* _What is expected_: Retype the lines from the line with "Given: Click the PostHog hedgehog logo icon" up to and including the line with "Toggle the 0", copying them exactly.

* _Stored records_:
___

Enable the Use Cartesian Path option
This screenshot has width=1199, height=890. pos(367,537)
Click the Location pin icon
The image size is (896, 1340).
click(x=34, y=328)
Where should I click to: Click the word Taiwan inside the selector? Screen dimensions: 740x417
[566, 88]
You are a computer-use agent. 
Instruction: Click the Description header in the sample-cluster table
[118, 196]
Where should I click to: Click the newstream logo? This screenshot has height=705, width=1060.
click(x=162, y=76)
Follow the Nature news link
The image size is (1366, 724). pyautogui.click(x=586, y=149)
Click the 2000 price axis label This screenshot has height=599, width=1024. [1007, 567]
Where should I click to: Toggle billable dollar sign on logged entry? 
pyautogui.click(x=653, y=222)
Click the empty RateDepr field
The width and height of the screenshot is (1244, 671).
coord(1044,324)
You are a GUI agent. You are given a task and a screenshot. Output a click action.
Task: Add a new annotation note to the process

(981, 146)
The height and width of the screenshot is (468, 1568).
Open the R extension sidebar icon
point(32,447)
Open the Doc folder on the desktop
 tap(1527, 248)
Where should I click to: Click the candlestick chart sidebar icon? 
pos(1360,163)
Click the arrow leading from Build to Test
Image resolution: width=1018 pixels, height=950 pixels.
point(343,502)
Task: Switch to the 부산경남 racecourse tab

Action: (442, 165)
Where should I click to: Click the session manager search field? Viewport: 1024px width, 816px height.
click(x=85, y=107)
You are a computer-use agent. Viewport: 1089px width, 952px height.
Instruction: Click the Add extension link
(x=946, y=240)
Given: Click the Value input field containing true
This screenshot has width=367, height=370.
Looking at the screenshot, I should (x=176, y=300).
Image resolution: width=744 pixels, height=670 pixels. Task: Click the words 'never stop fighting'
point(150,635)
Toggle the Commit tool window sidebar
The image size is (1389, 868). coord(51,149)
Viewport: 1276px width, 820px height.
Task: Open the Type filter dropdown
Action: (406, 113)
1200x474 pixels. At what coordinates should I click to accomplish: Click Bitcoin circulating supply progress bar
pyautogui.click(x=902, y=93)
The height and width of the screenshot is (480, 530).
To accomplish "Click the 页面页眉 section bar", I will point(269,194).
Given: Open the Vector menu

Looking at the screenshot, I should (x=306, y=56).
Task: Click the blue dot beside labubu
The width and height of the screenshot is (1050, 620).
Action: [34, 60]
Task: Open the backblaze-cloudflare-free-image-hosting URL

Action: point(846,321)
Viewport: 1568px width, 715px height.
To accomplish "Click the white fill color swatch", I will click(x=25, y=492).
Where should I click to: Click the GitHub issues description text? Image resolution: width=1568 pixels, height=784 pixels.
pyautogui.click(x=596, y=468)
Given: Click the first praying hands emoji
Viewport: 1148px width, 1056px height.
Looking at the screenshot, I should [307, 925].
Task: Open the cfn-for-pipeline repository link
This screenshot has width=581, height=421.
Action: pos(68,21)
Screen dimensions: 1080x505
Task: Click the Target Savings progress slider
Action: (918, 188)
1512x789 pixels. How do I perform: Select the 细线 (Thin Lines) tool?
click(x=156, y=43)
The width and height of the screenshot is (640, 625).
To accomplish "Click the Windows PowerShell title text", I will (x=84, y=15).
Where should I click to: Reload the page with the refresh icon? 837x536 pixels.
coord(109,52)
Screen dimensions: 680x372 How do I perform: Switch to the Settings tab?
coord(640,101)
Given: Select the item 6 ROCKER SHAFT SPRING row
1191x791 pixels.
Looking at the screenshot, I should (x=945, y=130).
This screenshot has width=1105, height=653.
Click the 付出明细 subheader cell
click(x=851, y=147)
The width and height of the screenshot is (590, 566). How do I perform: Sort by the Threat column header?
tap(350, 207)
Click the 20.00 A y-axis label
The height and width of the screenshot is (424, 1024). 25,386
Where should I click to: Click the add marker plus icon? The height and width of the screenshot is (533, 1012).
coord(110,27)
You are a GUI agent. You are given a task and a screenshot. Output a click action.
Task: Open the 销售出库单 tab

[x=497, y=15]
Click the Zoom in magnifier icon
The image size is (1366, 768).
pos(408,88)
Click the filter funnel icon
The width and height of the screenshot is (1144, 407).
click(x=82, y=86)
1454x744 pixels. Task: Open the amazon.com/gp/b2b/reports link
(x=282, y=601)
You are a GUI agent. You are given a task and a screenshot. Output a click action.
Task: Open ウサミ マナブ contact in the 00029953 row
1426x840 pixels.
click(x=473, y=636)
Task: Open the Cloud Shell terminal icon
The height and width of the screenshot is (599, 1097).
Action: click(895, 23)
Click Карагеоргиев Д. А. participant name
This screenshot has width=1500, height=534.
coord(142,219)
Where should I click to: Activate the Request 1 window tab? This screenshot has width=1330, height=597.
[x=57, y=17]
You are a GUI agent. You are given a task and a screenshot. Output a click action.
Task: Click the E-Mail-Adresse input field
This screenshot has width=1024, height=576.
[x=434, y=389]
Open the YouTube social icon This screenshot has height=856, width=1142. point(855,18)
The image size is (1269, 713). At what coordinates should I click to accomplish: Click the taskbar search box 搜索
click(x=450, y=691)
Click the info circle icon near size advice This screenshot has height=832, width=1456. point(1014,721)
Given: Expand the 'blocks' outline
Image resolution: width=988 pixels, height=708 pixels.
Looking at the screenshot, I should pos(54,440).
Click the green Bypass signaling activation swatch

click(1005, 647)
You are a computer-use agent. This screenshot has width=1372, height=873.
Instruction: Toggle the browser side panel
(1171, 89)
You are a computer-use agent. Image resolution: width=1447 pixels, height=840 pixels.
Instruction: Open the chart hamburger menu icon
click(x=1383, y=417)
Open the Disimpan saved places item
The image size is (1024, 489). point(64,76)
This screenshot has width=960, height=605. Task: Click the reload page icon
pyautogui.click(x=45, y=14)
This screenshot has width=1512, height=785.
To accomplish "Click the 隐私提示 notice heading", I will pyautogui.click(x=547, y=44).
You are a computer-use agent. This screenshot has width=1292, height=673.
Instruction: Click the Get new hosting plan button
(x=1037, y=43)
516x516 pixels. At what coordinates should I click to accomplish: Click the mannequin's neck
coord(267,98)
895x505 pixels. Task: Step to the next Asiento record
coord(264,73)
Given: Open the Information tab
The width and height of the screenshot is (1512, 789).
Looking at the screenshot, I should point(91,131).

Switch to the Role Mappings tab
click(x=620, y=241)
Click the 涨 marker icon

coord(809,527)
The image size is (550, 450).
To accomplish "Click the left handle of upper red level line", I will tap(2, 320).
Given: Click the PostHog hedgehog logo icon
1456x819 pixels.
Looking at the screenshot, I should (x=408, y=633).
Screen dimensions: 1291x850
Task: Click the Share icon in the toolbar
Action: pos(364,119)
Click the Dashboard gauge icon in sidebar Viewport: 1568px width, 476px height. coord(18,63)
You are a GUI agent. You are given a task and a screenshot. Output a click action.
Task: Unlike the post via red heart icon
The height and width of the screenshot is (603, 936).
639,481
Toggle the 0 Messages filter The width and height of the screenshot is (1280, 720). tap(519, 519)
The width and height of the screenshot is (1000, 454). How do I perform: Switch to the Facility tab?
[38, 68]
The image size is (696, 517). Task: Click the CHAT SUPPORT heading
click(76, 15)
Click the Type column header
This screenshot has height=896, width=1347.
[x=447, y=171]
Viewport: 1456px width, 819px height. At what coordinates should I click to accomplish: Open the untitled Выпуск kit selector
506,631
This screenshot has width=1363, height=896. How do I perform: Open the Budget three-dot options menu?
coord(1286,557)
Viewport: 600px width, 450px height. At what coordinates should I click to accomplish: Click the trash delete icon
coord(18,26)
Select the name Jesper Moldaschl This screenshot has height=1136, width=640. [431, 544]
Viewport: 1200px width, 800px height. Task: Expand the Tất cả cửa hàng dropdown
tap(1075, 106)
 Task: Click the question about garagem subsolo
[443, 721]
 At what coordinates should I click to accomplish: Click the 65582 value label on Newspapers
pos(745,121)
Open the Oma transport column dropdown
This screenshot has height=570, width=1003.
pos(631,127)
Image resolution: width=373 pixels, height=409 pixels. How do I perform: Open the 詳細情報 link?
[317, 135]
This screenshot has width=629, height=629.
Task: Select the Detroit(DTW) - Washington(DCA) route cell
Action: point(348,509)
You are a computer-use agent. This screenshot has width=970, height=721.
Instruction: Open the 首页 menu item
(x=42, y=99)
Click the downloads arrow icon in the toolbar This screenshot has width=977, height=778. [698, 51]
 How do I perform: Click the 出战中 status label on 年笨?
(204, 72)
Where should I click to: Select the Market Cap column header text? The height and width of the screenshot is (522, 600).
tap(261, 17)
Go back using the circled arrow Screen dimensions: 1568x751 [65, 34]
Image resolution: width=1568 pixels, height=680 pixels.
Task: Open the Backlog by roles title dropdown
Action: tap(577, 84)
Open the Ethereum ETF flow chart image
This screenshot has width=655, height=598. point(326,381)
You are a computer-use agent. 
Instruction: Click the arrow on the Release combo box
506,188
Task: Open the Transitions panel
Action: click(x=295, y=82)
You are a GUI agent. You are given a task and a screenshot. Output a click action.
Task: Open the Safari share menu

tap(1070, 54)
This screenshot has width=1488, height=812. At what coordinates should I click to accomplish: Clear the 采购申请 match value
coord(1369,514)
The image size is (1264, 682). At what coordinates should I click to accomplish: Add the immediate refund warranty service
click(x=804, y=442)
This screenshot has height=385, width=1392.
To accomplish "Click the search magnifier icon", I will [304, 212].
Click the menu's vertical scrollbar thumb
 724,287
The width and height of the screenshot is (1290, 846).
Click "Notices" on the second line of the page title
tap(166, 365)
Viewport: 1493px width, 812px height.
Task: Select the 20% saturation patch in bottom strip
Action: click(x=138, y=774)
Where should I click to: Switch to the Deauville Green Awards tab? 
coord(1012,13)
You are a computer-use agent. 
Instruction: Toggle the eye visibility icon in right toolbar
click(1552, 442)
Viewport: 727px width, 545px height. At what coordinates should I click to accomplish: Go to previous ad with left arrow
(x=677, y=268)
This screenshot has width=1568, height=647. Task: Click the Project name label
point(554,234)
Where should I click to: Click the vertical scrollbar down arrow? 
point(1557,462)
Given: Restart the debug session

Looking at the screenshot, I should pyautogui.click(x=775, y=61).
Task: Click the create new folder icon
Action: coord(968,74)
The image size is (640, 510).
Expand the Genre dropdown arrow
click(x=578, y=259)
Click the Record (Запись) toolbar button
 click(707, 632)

___

* _Reply to the task_:
Given: Click the PostHog hedgehog logo icon
1456x819 pixels.
Looking at the screenshot, I should (x=408, y=633).
Screen dimensions: 1291x850
Task: Click the Share icon in the toolbar
Action: pos(364,119)
Click the Dashboard gauge icon in sidebar Viewport: 1568px width, 476px height. coord(18,63)
You are a GUI agent. You are given a task and a screenshot. Output a click action.
Task: Unlike the post via red heart icon
The height and width of the screenshot is (603, 936).
639,481
Toggle the 0 Messages filter The width and height of the screenshot is (1280, 720). tap(519, 519)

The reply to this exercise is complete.